[EXERCISE REQUIREMENTS]
Copy out all lines from the entries below in which "button" occurs.

Collected data:
++++

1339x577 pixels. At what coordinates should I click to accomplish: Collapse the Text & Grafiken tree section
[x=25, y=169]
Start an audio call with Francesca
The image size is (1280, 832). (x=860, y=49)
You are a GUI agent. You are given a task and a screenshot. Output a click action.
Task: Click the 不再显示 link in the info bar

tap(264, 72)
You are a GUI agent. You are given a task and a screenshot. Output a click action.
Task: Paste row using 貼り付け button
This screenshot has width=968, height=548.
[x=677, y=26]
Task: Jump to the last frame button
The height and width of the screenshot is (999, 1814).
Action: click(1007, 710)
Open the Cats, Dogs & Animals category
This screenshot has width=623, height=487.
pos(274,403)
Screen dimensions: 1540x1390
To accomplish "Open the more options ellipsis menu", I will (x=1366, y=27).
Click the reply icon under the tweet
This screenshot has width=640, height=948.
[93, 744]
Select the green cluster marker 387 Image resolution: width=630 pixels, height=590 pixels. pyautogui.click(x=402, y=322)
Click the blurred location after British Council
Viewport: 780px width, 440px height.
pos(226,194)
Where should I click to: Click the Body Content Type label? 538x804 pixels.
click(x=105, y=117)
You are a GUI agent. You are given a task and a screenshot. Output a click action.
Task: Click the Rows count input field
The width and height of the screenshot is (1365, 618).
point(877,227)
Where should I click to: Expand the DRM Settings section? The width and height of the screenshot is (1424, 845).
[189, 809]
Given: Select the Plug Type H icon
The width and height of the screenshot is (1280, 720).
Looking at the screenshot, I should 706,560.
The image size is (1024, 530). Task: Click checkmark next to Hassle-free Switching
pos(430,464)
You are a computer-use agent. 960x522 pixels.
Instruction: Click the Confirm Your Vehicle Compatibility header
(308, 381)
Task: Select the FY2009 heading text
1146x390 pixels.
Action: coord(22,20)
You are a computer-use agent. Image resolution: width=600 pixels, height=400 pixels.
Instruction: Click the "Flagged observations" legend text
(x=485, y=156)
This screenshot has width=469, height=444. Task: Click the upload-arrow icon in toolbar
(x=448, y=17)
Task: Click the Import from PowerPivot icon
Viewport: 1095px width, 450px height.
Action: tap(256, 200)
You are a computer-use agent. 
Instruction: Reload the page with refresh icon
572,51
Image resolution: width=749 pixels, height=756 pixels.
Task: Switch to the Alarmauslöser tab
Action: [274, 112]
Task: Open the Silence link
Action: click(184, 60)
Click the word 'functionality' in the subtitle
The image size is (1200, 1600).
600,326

++++

[EXPECTED OUTPUT]
Task: Paste row using 貼り付け button
Task: Jump to the last frame button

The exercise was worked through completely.